Technology has been a major driving force for research and discovery in this field. Utilizing new and emerging technologies to answer both old and new questions propels our understanding of this region and fuels our enthusiasm. The MHC has been poorly characterized in human genome sequencing projects, which has limited our ability to fully understand how this region interacts and influences many physiological processes. One recent breakthrough in our laboratory has been the thorough characterization of the whole MHC using technologies that can sequence long fragments of DNA. To build on this exciting discovery, we have combined the comprehensive characterization of the MHC with Hi-C, a technology that allows us to study how different enhancers and promoters interact to modulate the transcription of different genes. This knowledge has provided insights into how different elements interact, under what circumstances and, when we observe the manifestation of different diseases, what can go wrong.
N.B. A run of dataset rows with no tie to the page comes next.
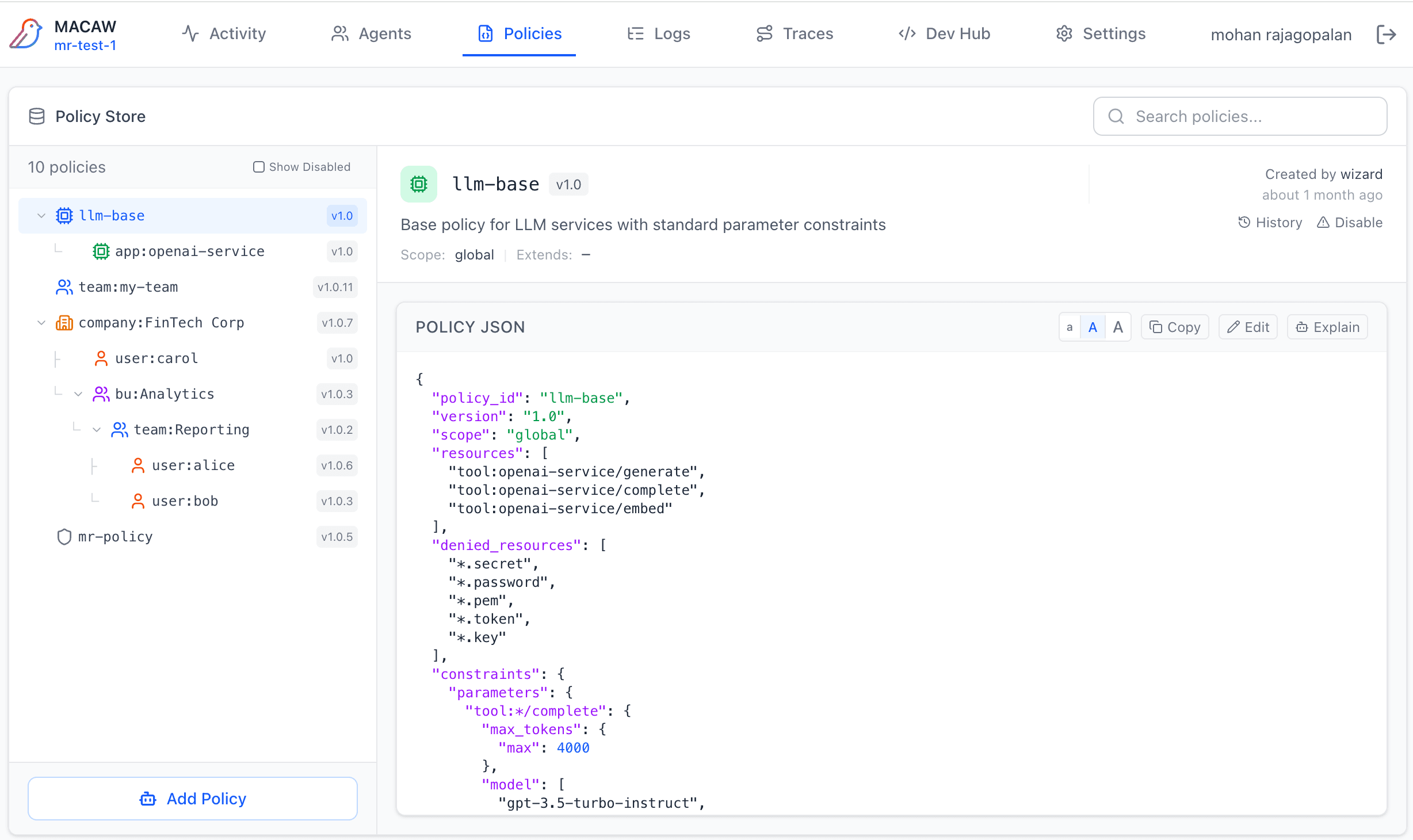Click the green chip icon beside llm-base title
The width and height of the screenshot is (1413, 840).
point(418,184)
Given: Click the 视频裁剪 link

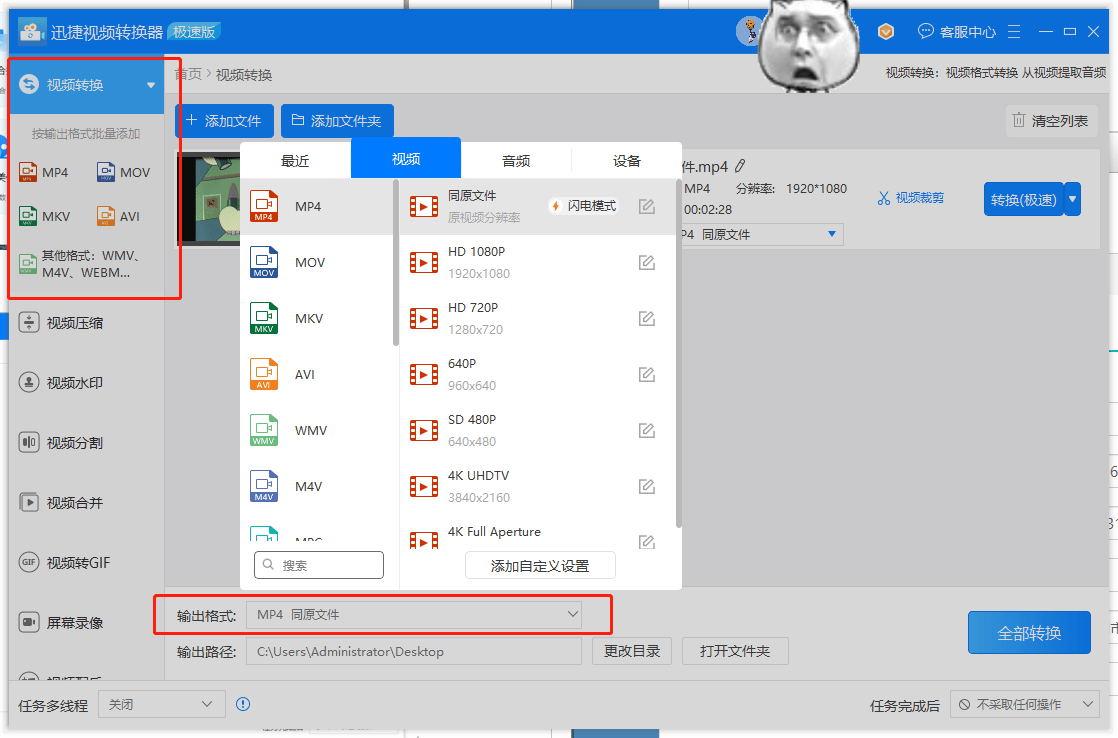Looking at the screenshot, I should pyautogui.click(x=911, y=198).
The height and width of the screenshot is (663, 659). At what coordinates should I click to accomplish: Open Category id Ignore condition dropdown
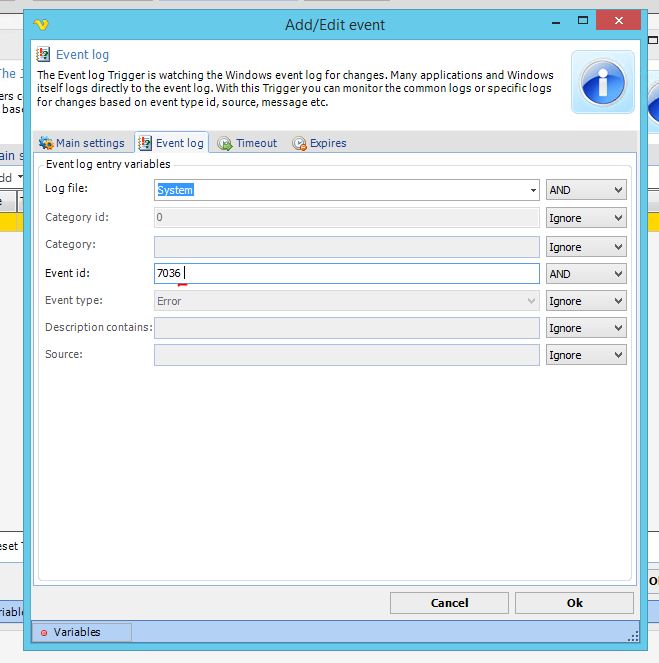(x=586, y=218)
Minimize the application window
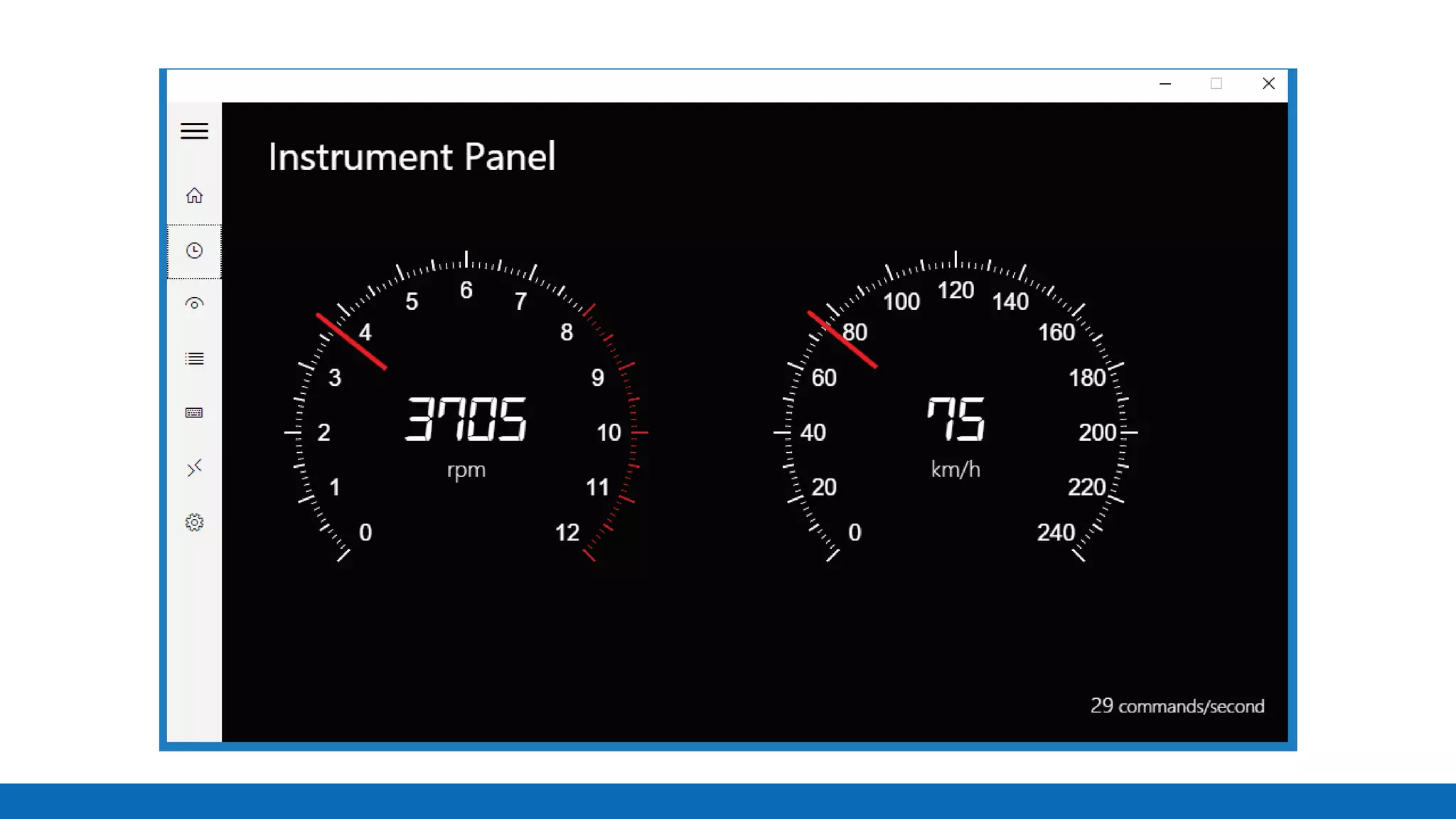 (x=1165, y=84)
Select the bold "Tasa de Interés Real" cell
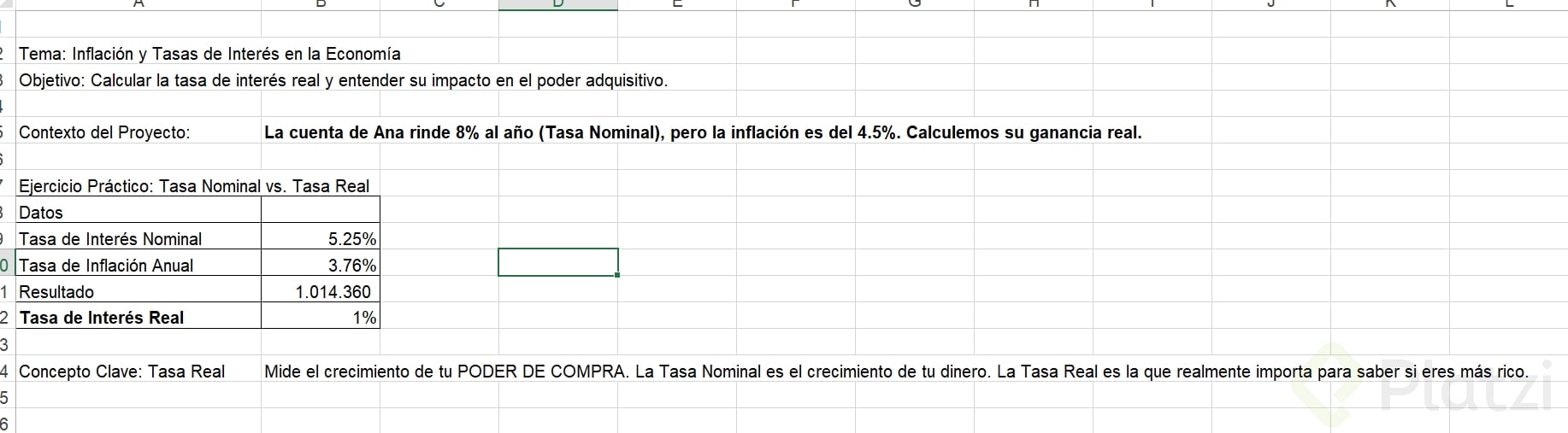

The complexity of this region, particularly with regard to the regulation of gene expression within the MHC, is a fascinating and complex phenomenon. While it may not be possible to fully explore all aspects of this topic within one's lifetime, our work serves as a foundation for others to continue and improve our understanding.

Is there anything else you would like to share about this award or your work?

I want to highlight the tremendous support that our lab has received from the Department of Pathology and Laboratory Medicine and CHOP as an institution. Thanks to an endowed chair and an institutional development fund, we have been able to make significant progress in our research. However, none of this would be possible without the incredible team that I work with. Their hard work and expertise are the foundation of all our accomplishments. I'm grateful for the opportunities we've had and am proud of what we've achieved together.